[Opening Provided passage section]

Zebra Katz @ Shoreditch House reviewed

, 5 November 2012

Multidimensional producer and performer Zebra Katz (aka Ojay Morgan) personifies the maxim ‘timing is everything’. Only recently sending the internet into a tizzy with the menacing bounce of vogue inspired track ‘Ima Read’, he’s been around for longer than Google history will have you believe. In fact, the aforementioned track has been gestating for five years, ever since Morgan laid it down in Garage Bands from his bedroom, adding friend and collaborator Njena Redd Foxx’s complementary lines a couple years later and finally blowing up on the catwalk of Rick Owen’s Fall 2012 collection. Since then, there’s been a European tour support with rising ‘rap brat’ Azealia Banks and this, one of a handful of UK performances at Shoreditch House in London.

[Closing Provided passage section]
[Opening Dataset content section]

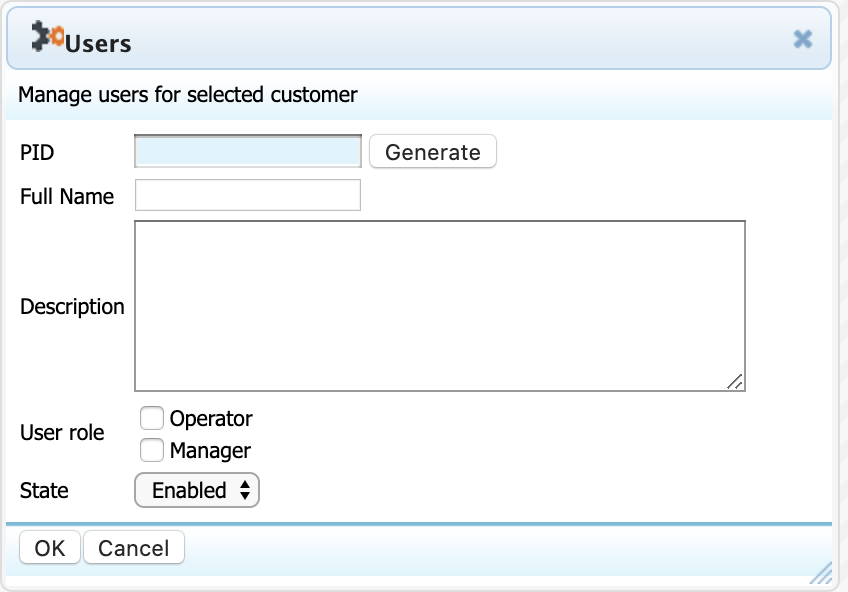Click the "Full Name" field label
Viewport: 848px width, 592px height.
coord(67,196)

[Closing Dataset content section]

:: Action item ::
In the Zebra Katz review, how long had the track ‘Ima Read’ been gestating? The data has nothing to do with this exercise.

:: Reply to the exercise ::
Five years.